Otto Preminger’s domestic noir Angel Face (1952) makes absurdly good use (twice!) of one of the great cinematic clichés—death by “going over the cliff.” The cliff, in this case, is a 150 ft drop behind a posh mansion owned by a once-great writer, his young and fabulously wealthy second wife, and her stepdaughter Jean Simmons. Robert Mitchum is the chauffeur that Simmons drags into her murderous, Oedipal melodrama. He is slightly less interested in “all that,” however. Mitchum’s disaffected, disconnected persona fits perfectly in this overly stuffed psychodrama. Just as Simmons takes her neuroses and anxieties too seriously, Mitchum seems interested only in the sex, and what little pay his driving skills can earn him. Together, they strike a balance that makes the film watchable, but hardly credible. Too much time is spent on resolving the murder plot, which is ultimately of little importance, and not enough on the lesser, not-so-symbolic details. Writers Frank Nugent and Oscar Millard (working from a story by Chester Erskine) assemble the narrative rather haphazardly, inserting scenes for a singular effect only, while never fully grasping the overall impact of the completed scenario, which is more psychologically affected than effective. Otto Preminger’s direction is so consistently slight it is as though he were trying to remove himself as director from the film. At his most effective, Preminger is able to communicate not only plot, but also psychological motivations, purely through visual and sound montage—that is through cinematic means, rather than literary.
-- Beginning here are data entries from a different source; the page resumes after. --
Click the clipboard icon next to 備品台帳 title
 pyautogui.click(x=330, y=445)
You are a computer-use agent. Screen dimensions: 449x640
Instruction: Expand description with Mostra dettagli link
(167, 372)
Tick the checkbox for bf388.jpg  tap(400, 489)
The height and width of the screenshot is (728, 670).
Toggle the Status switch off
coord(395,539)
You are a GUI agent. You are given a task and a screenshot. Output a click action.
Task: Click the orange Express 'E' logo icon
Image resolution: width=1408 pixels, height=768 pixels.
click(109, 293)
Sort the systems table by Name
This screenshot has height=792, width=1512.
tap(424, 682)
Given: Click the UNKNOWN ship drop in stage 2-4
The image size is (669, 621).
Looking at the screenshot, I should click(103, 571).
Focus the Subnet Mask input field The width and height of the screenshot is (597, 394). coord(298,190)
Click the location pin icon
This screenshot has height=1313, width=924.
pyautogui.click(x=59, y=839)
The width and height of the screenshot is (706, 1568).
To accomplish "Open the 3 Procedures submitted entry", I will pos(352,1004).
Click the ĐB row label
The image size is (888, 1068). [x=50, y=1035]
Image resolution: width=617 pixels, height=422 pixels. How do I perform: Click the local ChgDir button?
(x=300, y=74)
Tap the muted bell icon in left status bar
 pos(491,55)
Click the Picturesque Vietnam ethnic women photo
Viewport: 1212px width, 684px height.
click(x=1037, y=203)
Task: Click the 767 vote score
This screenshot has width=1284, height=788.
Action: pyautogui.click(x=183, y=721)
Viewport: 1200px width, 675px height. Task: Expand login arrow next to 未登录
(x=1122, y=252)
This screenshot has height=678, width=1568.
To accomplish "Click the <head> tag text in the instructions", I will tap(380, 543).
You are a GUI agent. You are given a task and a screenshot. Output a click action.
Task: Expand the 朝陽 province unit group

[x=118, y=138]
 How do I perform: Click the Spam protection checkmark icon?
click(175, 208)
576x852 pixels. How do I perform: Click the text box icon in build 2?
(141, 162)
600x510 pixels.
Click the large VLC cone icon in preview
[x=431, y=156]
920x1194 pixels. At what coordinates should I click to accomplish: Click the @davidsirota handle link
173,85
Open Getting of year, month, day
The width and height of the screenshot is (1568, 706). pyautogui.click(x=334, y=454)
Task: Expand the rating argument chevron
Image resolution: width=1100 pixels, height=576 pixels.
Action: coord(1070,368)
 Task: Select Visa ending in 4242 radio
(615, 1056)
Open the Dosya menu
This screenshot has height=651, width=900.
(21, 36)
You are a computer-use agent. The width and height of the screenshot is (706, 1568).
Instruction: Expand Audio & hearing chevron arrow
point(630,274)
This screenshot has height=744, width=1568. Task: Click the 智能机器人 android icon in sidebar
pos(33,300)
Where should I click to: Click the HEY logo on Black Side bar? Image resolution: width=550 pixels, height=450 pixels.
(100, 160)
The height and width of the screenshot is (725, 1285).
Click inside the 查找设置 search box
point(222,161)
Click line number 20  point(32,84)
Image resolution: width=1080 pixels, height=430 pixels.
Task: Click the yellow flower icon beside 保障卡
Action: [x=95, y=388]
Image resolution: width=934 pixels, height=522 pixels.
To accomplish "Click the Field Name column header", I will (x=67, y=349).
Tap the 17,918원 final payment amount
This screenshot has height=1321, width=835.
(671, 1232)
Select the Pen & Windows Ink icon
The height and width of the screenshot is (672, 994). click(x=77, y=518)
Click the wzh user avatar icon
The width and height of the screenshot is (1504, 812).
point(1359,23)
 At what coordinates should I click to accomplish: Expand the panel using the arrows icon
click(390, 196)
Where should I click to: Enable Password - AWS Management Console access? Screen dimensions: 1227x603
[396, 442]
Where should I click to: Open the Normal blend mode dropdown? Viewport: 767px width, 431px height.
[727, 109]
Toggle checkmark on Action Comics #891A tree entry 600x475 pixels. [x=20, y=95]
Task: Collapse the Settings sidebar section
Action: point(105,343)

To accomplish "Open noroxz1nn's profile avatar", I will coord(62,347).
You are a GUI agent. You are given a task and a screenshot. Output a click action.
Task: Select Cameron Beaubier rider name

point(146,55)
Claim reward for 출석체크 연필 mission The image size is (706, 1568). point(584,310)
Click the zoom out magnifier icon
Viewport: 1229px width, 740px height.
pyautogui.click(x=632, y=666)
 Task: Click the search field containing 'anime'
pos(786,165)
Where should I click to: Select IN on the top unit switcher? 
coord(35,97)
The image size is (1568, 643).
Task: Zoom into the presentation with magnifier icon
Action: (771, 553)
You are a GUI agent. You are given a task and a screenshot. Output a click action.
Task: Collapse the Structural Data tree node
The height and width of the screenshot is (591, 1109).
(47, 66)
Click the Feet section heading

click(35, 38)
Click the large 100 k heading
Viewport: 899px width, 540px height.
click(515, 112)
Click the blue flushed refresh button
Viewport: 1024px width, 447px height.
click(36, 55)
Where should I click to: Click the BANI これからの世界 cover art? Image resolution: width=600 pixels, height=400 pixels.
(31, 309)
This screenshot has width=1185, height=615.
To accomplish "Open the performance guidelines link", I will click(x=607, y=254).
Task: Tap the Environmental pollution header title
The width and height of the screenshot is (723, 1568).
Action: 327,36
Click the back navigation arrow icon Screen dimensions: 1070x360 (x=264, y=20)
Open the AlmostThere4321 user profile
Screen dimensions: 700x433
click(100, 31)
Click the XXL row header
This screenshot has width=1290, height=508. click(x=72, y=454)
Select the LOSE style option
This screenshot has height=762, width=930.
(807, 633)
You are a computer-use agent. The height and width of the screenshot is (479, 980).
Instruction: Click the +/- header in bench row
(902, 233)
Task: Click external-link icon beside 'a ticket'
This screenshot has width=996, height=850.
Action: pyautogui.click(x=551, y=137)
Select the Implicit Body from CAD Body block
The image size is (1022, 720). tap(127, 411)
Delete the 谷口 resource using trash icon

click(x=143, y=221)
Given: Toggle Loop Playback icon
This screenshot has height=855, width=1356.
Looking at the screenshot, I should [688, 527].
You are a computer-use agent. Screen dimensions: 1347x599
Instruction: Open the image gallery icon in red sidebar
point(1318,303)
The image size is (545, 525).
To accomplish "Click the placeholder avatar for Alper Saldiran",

The most haunting scene of the film is a short segment that begins with a character sitting down to play the piano, and as the notes ring out Preminger cuts to another character stepping into a car. The piano carries over on the soundtrack, and its presence transcends to omnipresence; without any other hints, we become aware of the murderous trap that has been set. But moments such as these are rare in Angel Face, and more often than not, instead of being reticent Preminger seems only remotely interested in the material at hand.

"Two Smart People" (1946)

Jules Dassin’s Two Smart People (1946) goes too far in trying to create that sellable, box-office concoction of the charming criminal: a man so handsome women can’t help but to be manipulated, a thief but nothing so reviling as a murderer, and one who’s caught between the desire to get away with the loot or to get away with the girl. John Hodiak is on a train back to Sing Sing to do time for stealing some bank bonds (that are still missing), Lloyd Nolan is the officer assigned to ensure he makes it back to New York, and Lucille Ball is the femme fatale who’s after the bonds (and who of course falls for Hodiak in the process). I couldn’t care less for the plot, but sadly Dassin and his screenwriters Leslie Charteris and Ethel Hill clearly do. The narrative is strictly literal, and even Karl Freund’s cinematography can’t bring any abstraction or ambiguity to the film. But whereas Hodiak’s and Ball’s characters are too compromised—perverted by the need to appeal to a mass audience—Elisha Cook’s is able to maintain a relative purity, and is the only worthwhile element to the film. Cook plays a sleazy lightweight crook who tries to use Ball as bait to get the bonds, and while he’s a convenient complication for the plot (audiences need drama, no?) he isn’t overly villainized nor sweet-toothed. He’s the only authentically hardboiled character in the film, and one gets the impression that he is acting without regard for popularity, without pretense, and without ulterior motivations: likeability, plot, sex-appeal and commercialization haven’t gotten to Cook yet (nor did they ever). Ultimately, Two Smart People’s concoction of romantic comedy and film noir is neither so satiating nor satisfying: it brings with it all the weakness of the former (complacency, corn and cheese) and disregards all the strengths of the latter (a primary concern for atmosphere, a minimalist conception of plot, and an overall sense of moral ambiguity).